» **Supplied passage**:
:::

Re: [PATCH 1/4] mm/swap, memcg: Introduce infrastructure for cgroup-based swap priority

cgroups.vger.kernel.org archive mirror
 help / color / mirror / Atom feed

From: YoungJun Park <youngjun.park@lge.com>
To: "Michal Koutný" <mkoutny@suse.com>
Cc: akpm@linux-foundation.org, hannes@cmpxchg.org, mhocko@kernel.org,
	roman.gushchin@linux.dev, shakeel.butt@linux.dev,
	muchun.song@linux.dev, shikemeng@huaweicloud.com,
	kasong@tencent.com, nphamcs@gmail.com, bhe@redhat.com,
	baohua@kernel.org, chrisl@kernel.org, cgroups@vger.kernel.org,
	linux-mm@kvack.org, linux-kernel@vger.kernel.org,
	gunho.lee@lge.com, iamjoonsoo.kim@lge.com, taejoon.song@lge.com
Subject: Re: [PATCH 1/4] mm/swap, memcg: Introduce infrastructure for cgroup-based swap priority
Date: Sun, 17 Aug 2025 01:41:34 +0900	[thread overview]
Message-ID: <aKC0vrr0vIdRV/Ob@yjaykim-PowerEdge-T330> (raw)

:::

» **Supplied entries**:
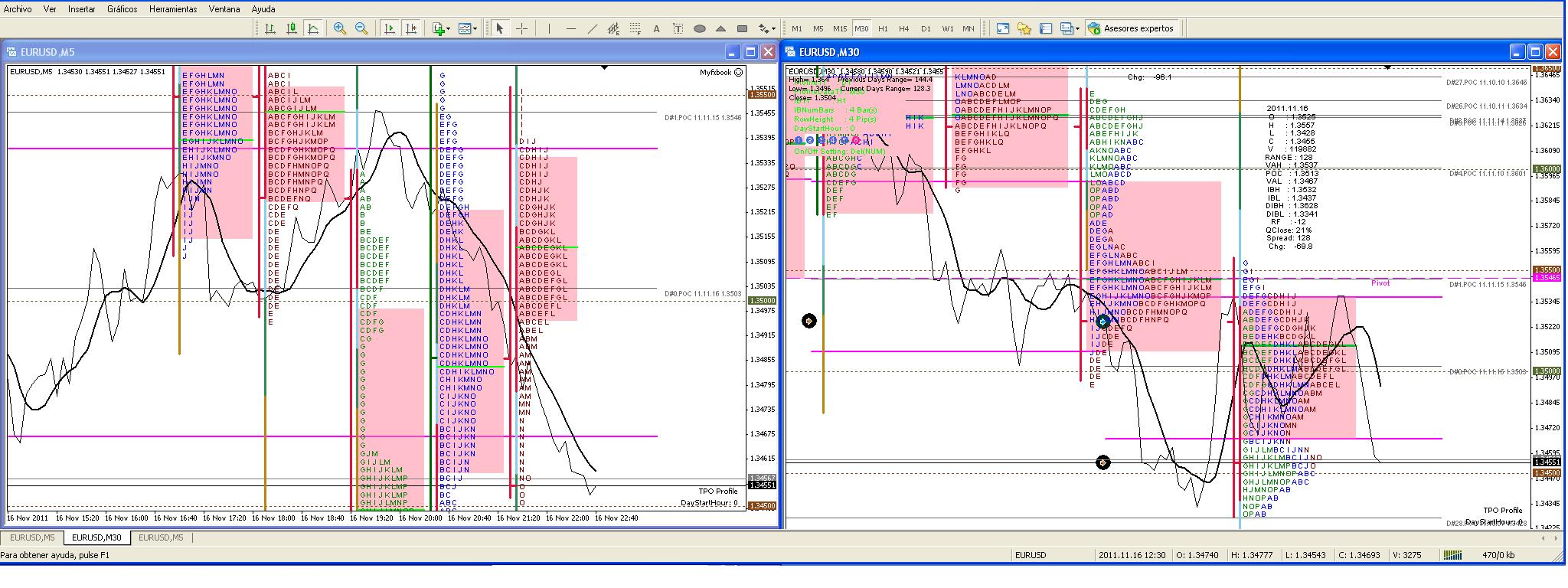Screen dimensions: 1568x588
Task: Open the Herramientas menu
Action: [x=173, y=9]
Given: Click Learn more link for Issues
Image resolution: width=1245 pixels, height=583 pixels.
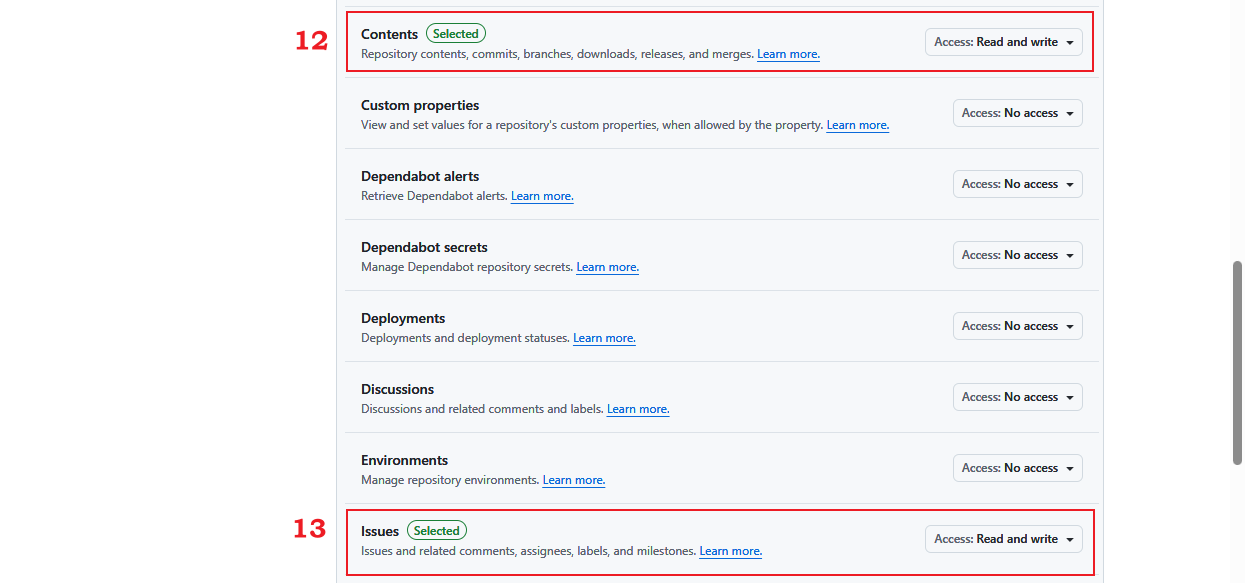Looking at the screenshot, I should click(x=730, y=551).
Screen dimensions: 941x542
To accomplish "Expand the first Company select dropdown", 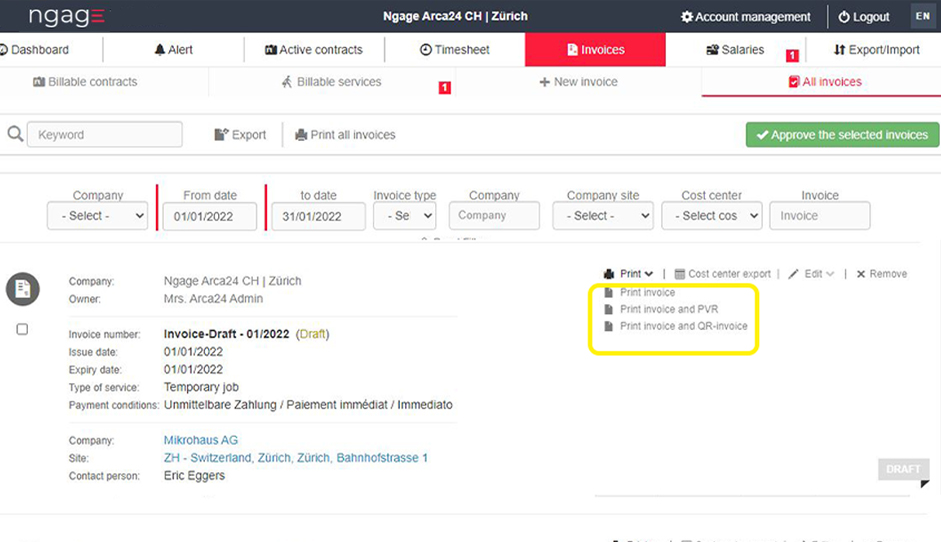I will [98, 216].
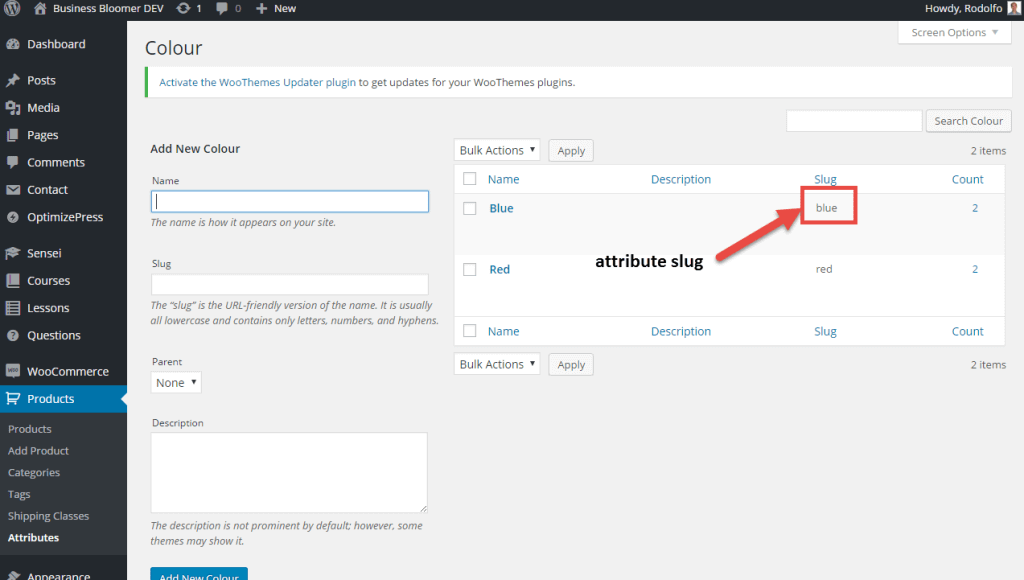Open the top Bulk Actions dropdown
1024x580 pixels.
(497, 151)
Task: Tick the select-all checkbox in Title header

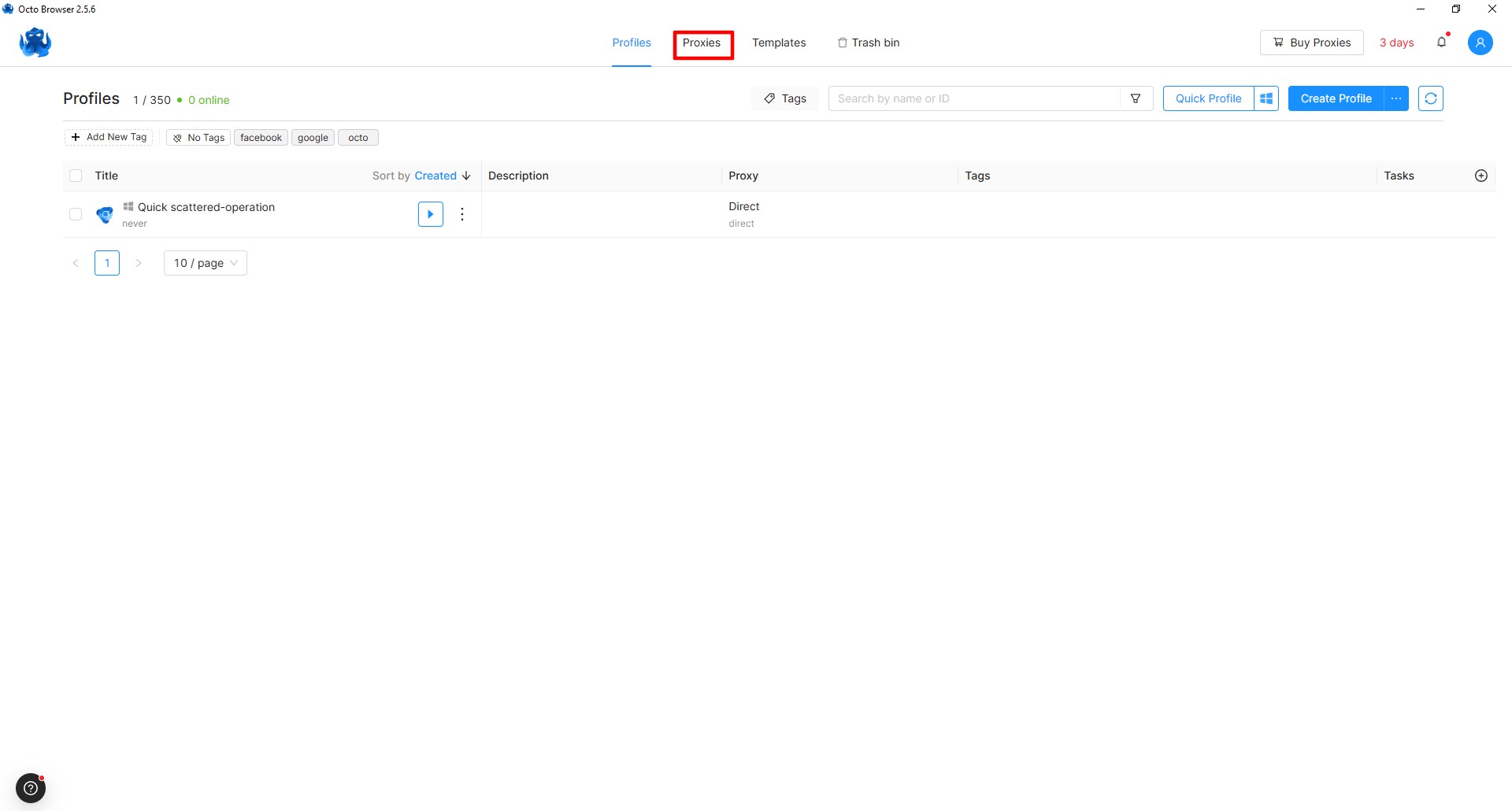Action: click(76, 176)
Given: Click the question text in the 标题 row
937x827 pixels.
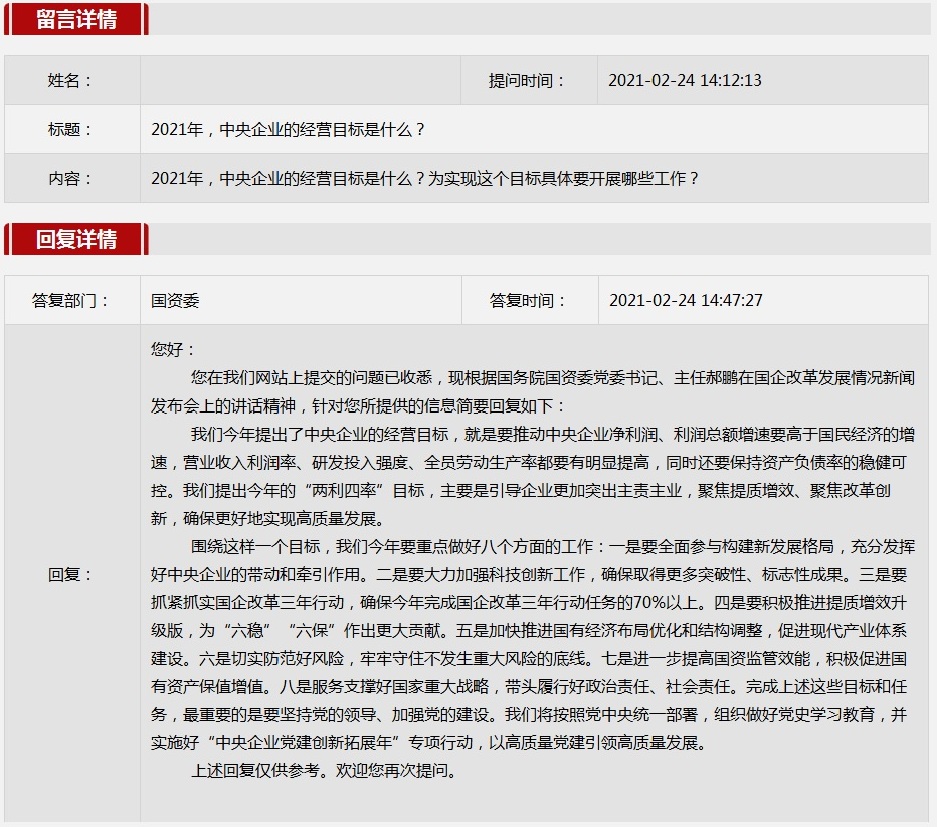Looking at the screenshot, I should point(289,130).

:::

» **Directions**:
1 – Print the part of the mailing list message that opens with the words containing "From: YoungJun Park" and closes with "Message-ID: <aKC0vrr0vIdRV/Ob@yjaykim-PowerEdge-T330> (raw)".
2 – Using the mailing list message, answer each question on its own line:
(a) Who sent the message?
(b) To whom is the message addressed?
(c) On what date was the message sent?

» **Exercise answers**:
1 –
From: YoungJun Park <youngjun.park@lge.com>
To: "Michal Koutný" <mkoutny@suse.com>
Cc: akpm@linux-foundation.org, hannes@cmpxchg.org, mhocko@kernel.org,
	roman.gushchin@linux.dev, shakeel.butt@linux.dev,
	muchun.song@linux.dev, shikemeng@huaweicloud.com,
	kasong@tencent.com, nphamcs@gmail.com, bhe@redhat.com,
	baohua@kernel.org, chrisl@kernel.org, cgroups@vger.kernel.org,
	linux-mm@kvack.org, linux-kernel@vger.kernel.org,
	gunho.lee@lge.com, iamjoonsoo.kim@lge.com, taejoon.song@lge.com
Subject: Re: [PATCH 1/4] mm/swap, memcg: Introduce infrastructure for cgroup-based swap priority
Date: Sun, 17 Aug 2025 01:41:34 +0900	[thread overview]
Message-ID: <aKC0vrr0vIdRV/Ob@yjaykim-PowerEdge-T330> (raw)

2 –
(a) YoungJun Park
(b) Michal Koutný
(c) Sunday, August 17, 2025